¿Por qué no para de sufrir el ‘Jogo Bonito’?

Hace dos años, cuando el fútbol brasileño recibió una bofetada histórica (aquella paliza de escándalo, 7-1 en semifinales del mundial en el que fungía como anfiitrión), el castigo fue infligido de parte de lo que representaba a su antítesis. Alemania era (es y será) el método científico, la disciplina… Brasil, hasta entonces, era el dogma, el carnaval. Una humillación futbolística de semejante impacto terminó por cimbrar los corazones de muchos aficionados del ‘Jogo Bonito’. Aquello fue el flagelo de una resaca inmisericorde. La fiesta había terminado y había que pagar la cuenta. Ilusos pensamos que la selección brasileña, máximo representante del deporte que enloquece a todo ese país, se había sumergido ya en los más profundo del Hades, pero resultó que nos equivocamos. Luego de la sorpresiva y tempranera eliminación de la Copa América Centenario, ahora somos testigos de cómo Brasil ha descendido otro escalón más. El “Scratch” ha perdido tanto brillo que incluso las decisiones arbitrales —otrora a su frecuente servicio— ya no responden siempre a su antojo.


El nuevo siglo estaba en pañales y los ejecutivos de la marca Nike tenían en claro que el deporte más popular del planeta entero era, sin ninguna discusión, el fútbol. Sabían también que no había otro equipo que representara con incuestionable unanimidad a la alegría de practicar la religión del puntapié que la Verdeamarelha. Patrocinar aquello era una buena inversión. Sergio Mendez y la clásica melodía de “Más que nada” aderezaba a la sonrisa de Ronaldinho, ese descarado dientón que jugueteaba en los camerinos de un escenario pletórico en compañía de Ronaldo (el de verdad), Roberto Carlos (tan artista como el cantante) y Robinho (AKA. “bicicletinho”). Juntos integraban la orquesta que Eric Cantona parecía anunciar con presunta envidia. El jogo era más que bonito. Era la felicidad.

Ese concepto, el del brasileño que enreda su cordón umbilical a un balón de fútbol (que no a una panza), era cualquier cosa menos reciente. Era historia. Y así lo describía el sociólogo brasileño Gilberto Freyre en el prólogo del libro “El negro en el fútbol brasileño”, como parte de la importancia del fútbol en la historia de Brasil. Aquello era 1947.

“El fútbol podría tener en una sociedad como la brasileña —compuesta en gran parte de elementos primitivos de su cultura— una importancia muy especial. Era natural que aquí tomara el carácter particular que en Brasil ha tomado. El desarrollo del fútbol—que no es un deporte como cualquier otro, sino una institución real brasileña— hizo posible la sublimación de varios de esos elementos irracionales de nuestra cultura y sociedad”.

» **TAREA PROPUESTA**:
Cita literalmente el fragmento del texto sobre el fútbol brasileño que empieza con "El nuevo siglo" y sigue hasta "Era la felicidad.".

» **MATERIAL PROPORCIONADO**:
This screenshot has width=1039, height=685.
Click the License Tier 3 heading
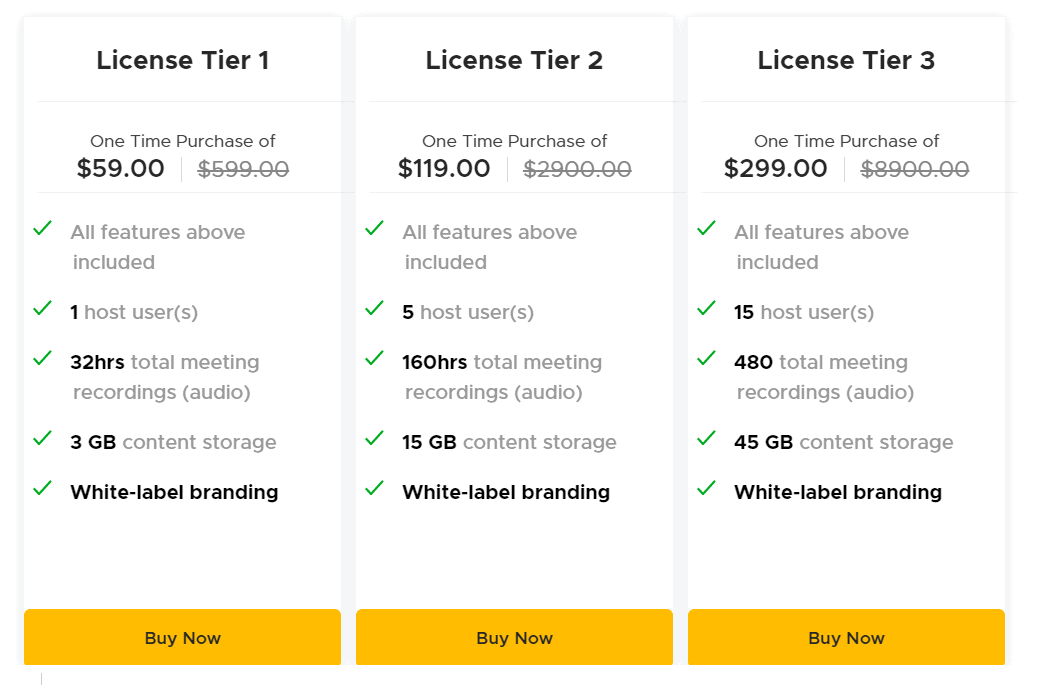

» **RESPUESTA DEL EJERCICIO**:
El nuevo siglo estaba en pañales y los ejecutivos de la marca Nike tenían en claro que el deporte más popular del planeta entero era, sin ninguna discusión, el fútbol. Sabían también que no había otro equipo que representara con incuestionable unanimidad a la alegría de practicar la religión del puntapié que la Verdeamarelha. Patrocinar aquello era una buena inversión. Sergio Mendez y la clásica melodía de “Más que nada” aderezaba a la sonrisa de Ronaldinho, ese descarado dientón que jugueteaba en los camerinos de un escenario pletórico en compañía de Ronaldo (el de verdad), Roberto Carlos (tan artista como el cantante) y Robinho (AKA. “bicicletinho”). Juntos integraban la orquesta que Eric Cantona parecía anunciar con presunta envidia. El jogo era más que bonito. Era la felicidad.